Exercise details
Only the lines from the beginning of the entries through the one that holds "Versandkosten (633, 2448)" may appear in the answer, written out exactly and free of pictures.
--- Exercise data Enclosed Below ---
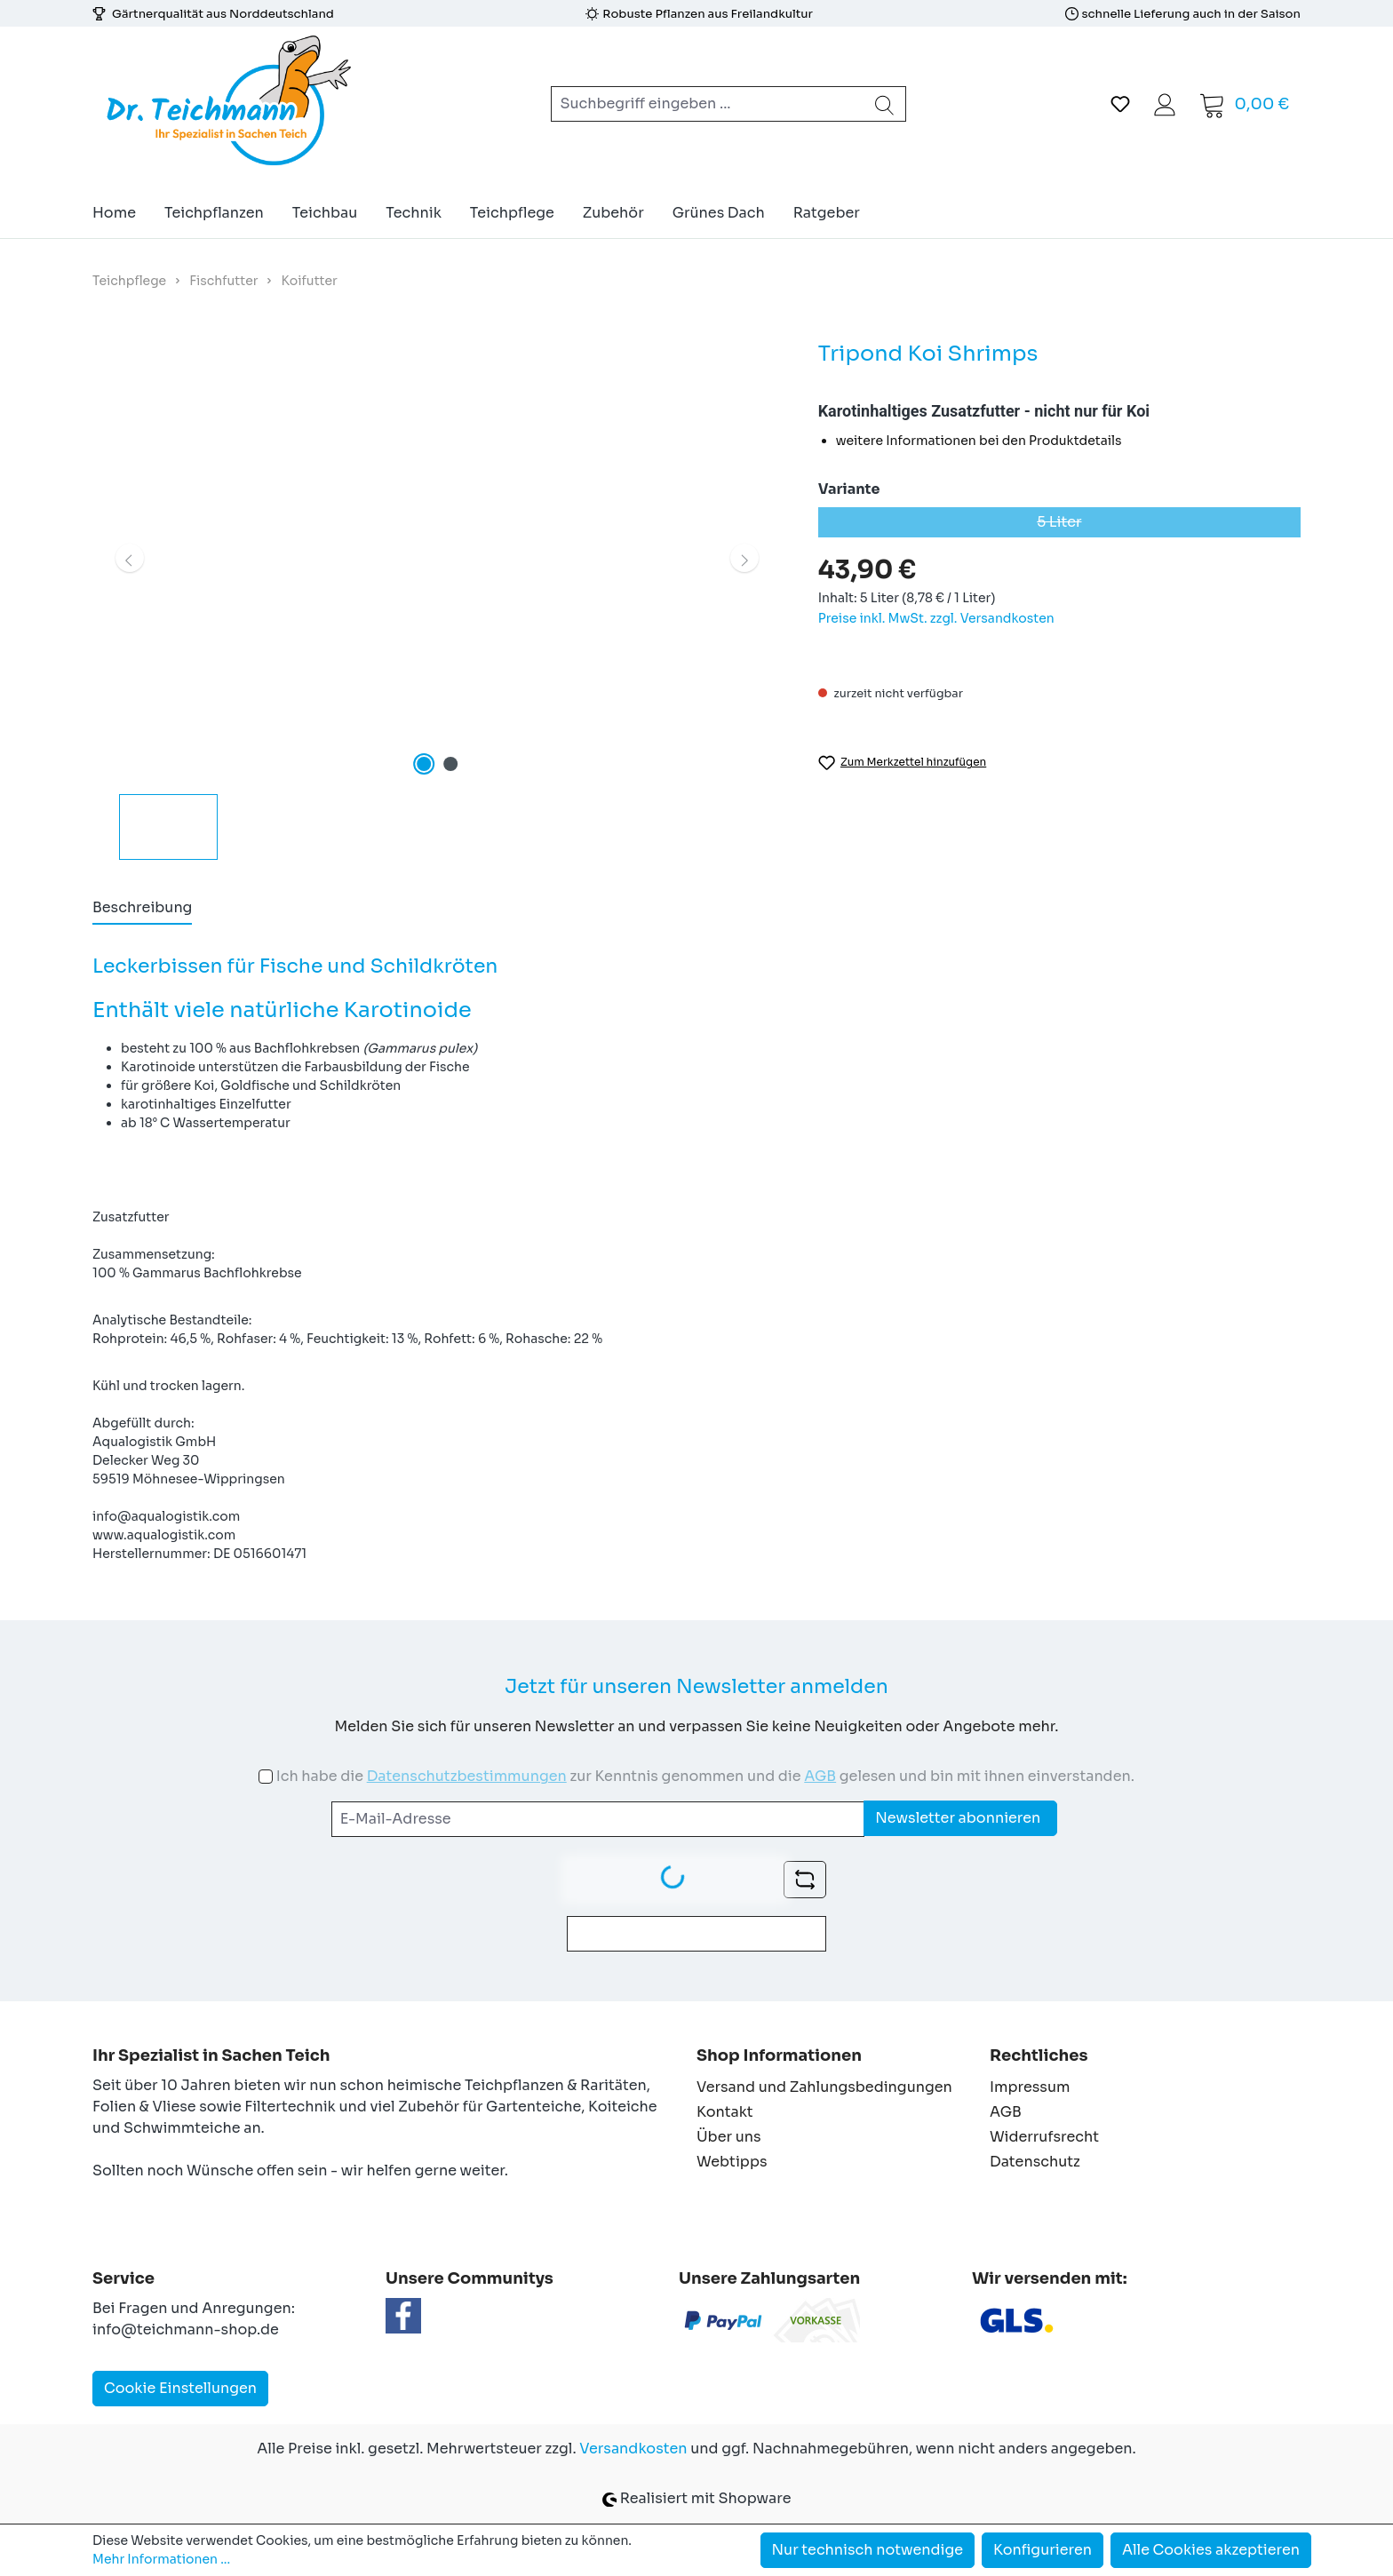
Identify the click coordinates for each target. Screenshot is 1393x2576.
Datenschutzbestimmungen (467, 1776)
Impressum (1030, 2087)
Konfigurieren (1042, 2549)
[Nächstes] (744, 558)
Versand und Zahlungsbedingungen (824, 2087)
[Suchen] (885, 104)
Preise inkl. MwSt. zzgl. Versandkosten (936, 618)
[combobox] (707, 104)
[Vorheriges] (129, 558)
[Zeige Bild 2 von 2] (450, 764)
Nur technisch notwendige (868, 2549)
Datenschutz (1035, 2161)
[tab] (142, 909)
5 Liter (1169, 525)
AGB (820, 1776)
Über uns (728, 2136)
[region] (437, 598)
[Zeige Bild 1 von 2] (424, 764)
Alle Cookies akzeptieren (1211, 2549)
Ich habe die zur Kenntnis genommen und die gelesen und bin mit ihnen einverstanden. (705, 1776)
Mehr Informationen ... (161, 2559)
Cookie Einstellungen (180, 2388)
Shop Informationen (779, 2055)
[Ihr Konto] (1165, 104)
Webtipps (732, 2161)
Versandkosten (633, 2448)
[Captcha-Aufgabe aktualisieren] (805, 1879)
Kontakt (724, 2112)
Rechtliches (1038, 2055)
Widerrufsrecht (1044, 2136)
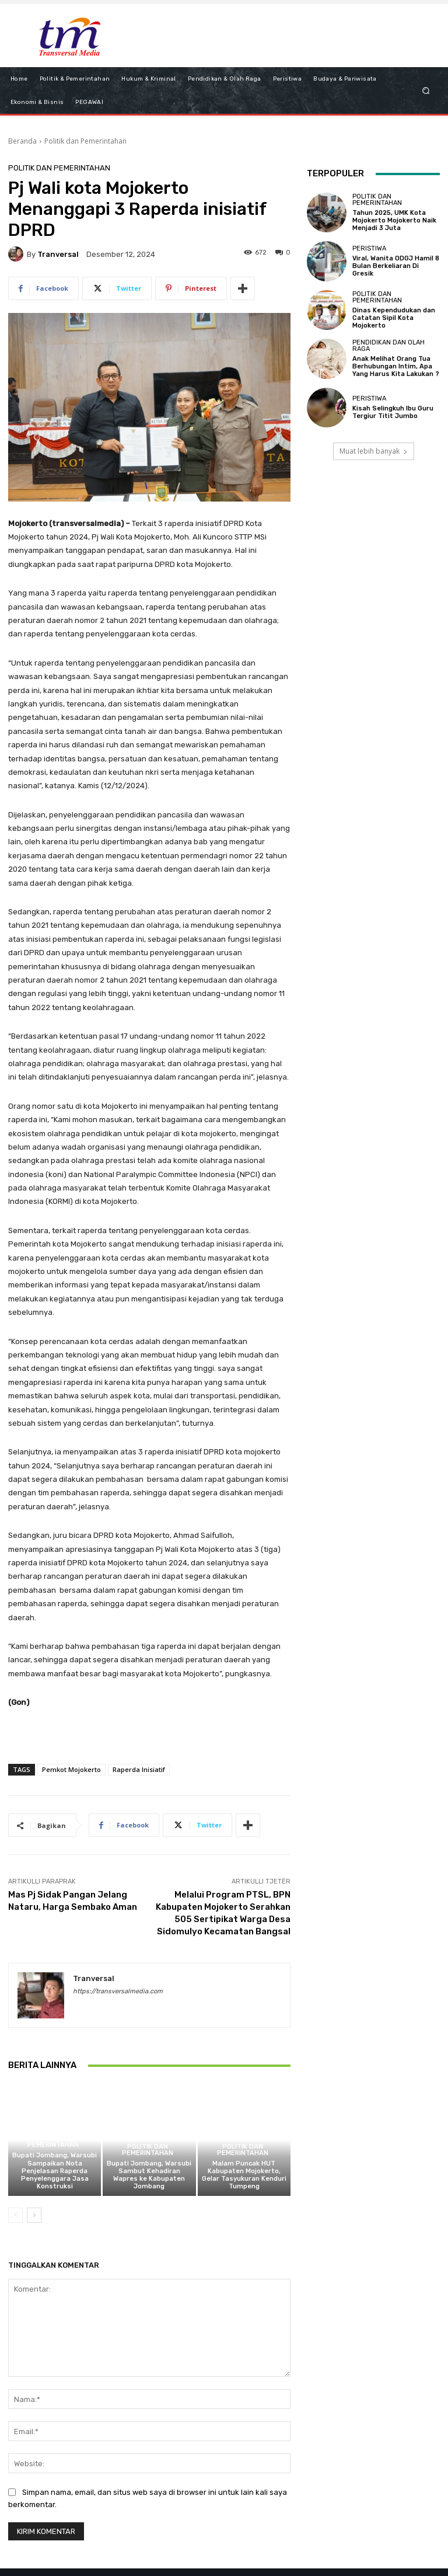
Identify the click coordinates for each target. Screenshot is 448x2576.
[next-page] (34, 2215)
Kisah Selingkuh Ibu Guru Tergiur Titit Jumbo (392, 412)
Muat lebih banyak (374, 451)
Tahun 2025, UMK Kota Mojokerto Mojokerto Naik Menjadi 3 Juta (394, 220)
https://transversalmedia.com (118, 1991)
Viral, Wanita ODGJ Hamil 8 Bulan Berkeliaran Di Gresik (395, 266)
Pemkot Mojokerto (71, 1769)
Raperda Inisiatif (139, 1769)
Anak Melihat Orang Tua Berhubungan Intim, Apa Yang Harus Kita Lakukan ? (395, 366)
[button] (426, 90)
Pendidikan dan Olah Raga (388, 345)
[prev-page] (15, 2215)
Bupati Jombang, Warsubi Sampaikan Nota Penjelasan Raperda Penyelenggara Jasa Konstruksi (54, 2171)
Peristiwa (369, 248)
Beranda (22, 141)
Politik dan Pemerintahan (85, 141)
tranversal (58, 254)
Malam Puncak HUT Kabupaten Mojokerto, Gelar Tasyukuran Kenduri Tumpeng (244, 2175)
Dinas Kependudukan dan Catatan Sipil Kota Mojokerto (393, 318)
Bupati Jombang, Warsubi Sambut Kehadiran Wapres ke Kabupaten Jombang (149, 2175)
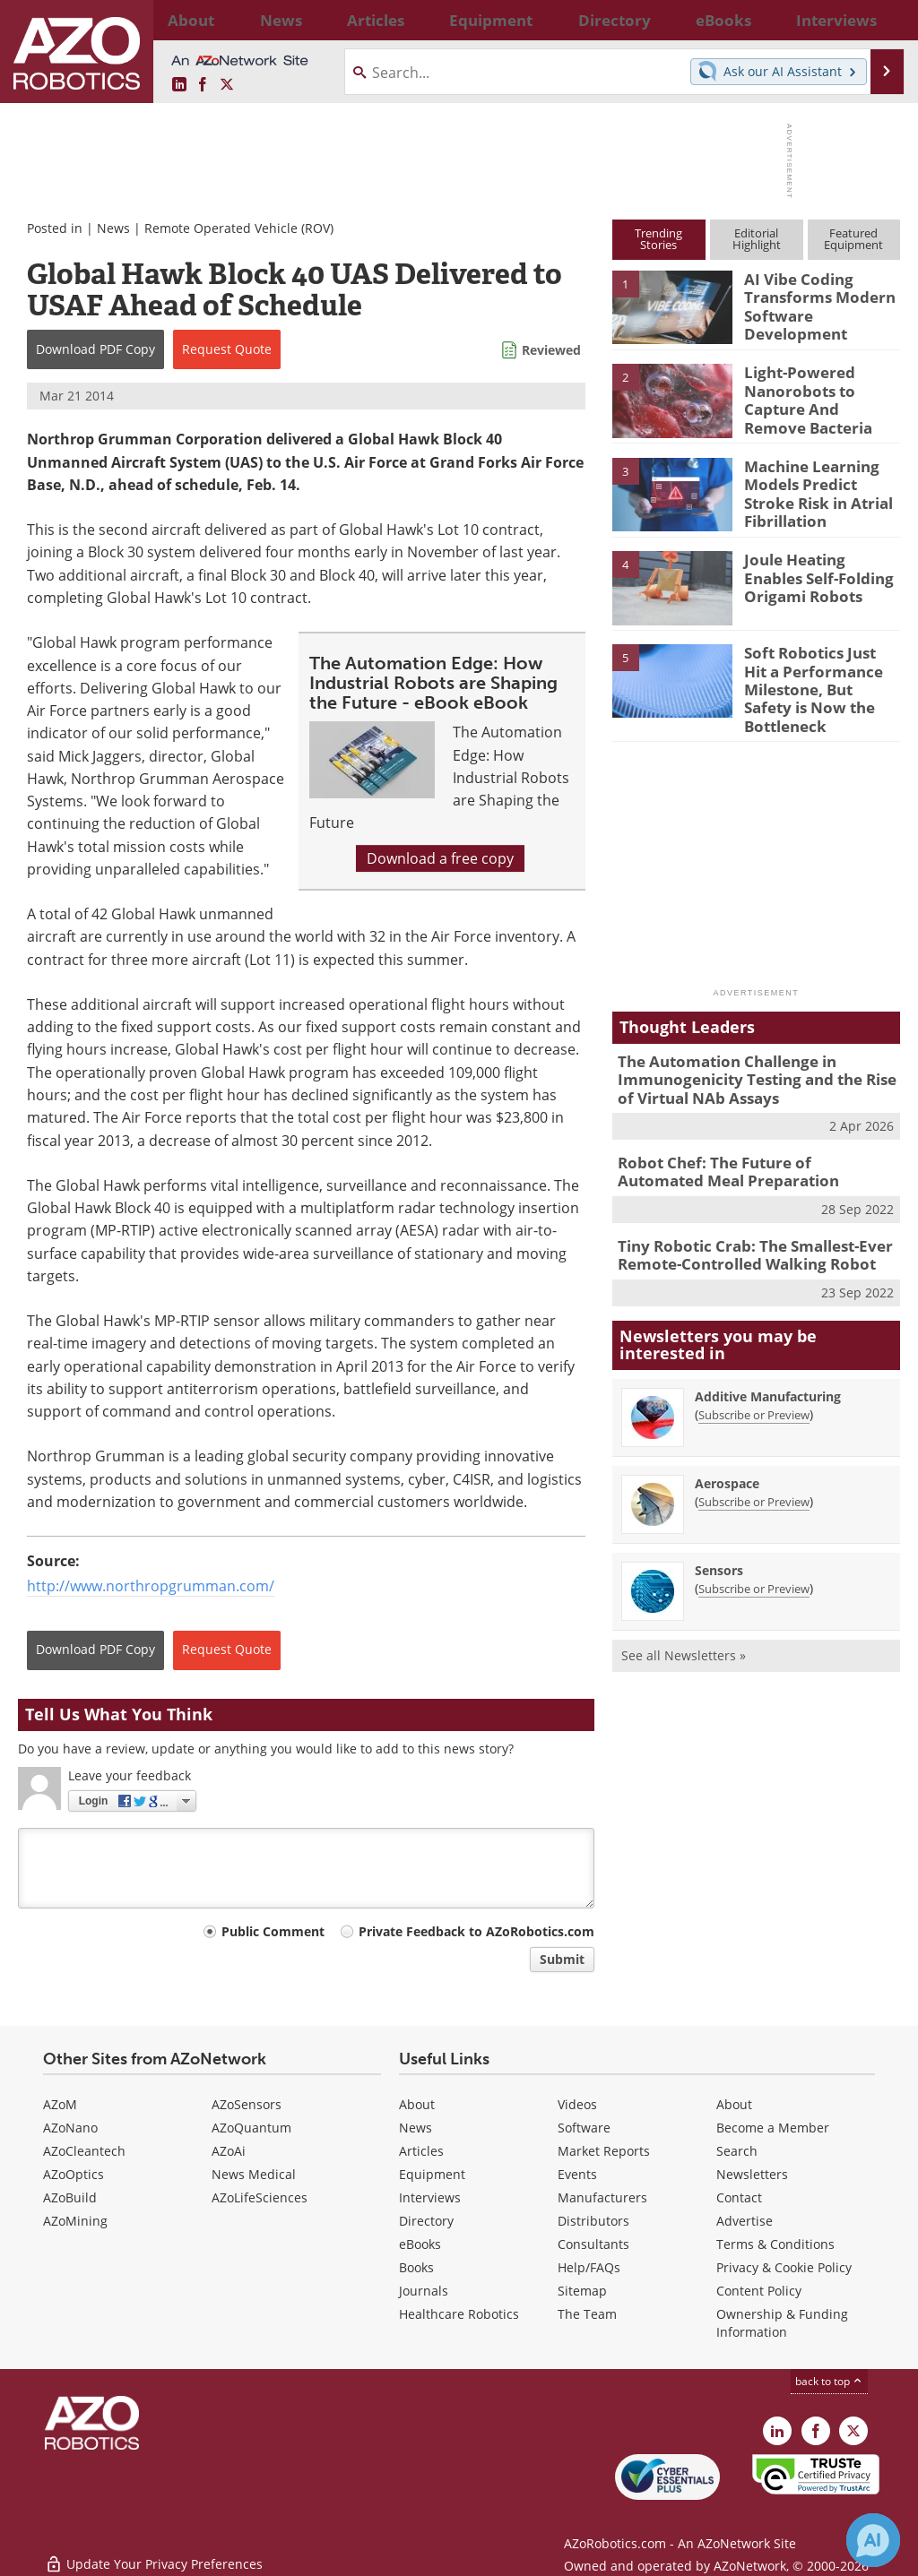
--- End of Enclosed Exercise data ---
Your solution
Identify the click coordinates for each target. Screenshot is 1393x2576.
Datenschutzbestimmungen (467, 1776)
Impressum (1030, 2087)
Konfigurieren (1042, 2549)
[Nächstes] (744, 558)
Versand und Zahlungsbedingungen (824, 2087)
[Suchen] (885, 104)
Preise inkl. MwSt. zzgl. Versandkosten (936, 618)
[combobox] (707, 104)
[Vorheriges] (129, 558)
[Zeige Bild 2 von 2] (450, 764)
Nur technisch notwendige (868, 2549)
Datenschutz (1035, 2161)
[tab] (142, 909)
5 Liter (1169, 525)
AGB (820, 1776)
Über uns (728, 2136)
[region] (437, 598)
[Zeige Bild 1 von 2] (424, 764)
Alle Cookies akzeptieren (1211, 2549)
Ich habe die zur Kenntnis genommen und die gelesen und bin mit ihnen einverstanden. (705, 1776)
Mehr Informationen ... (161, 2559)
Cookie Einstellungen (180, 2388)
Shop Informationen (779, 2055)
[Ihr Konto] (1165, 104)
Webtipps (732, 2161)
Versandkosten (633, 2448)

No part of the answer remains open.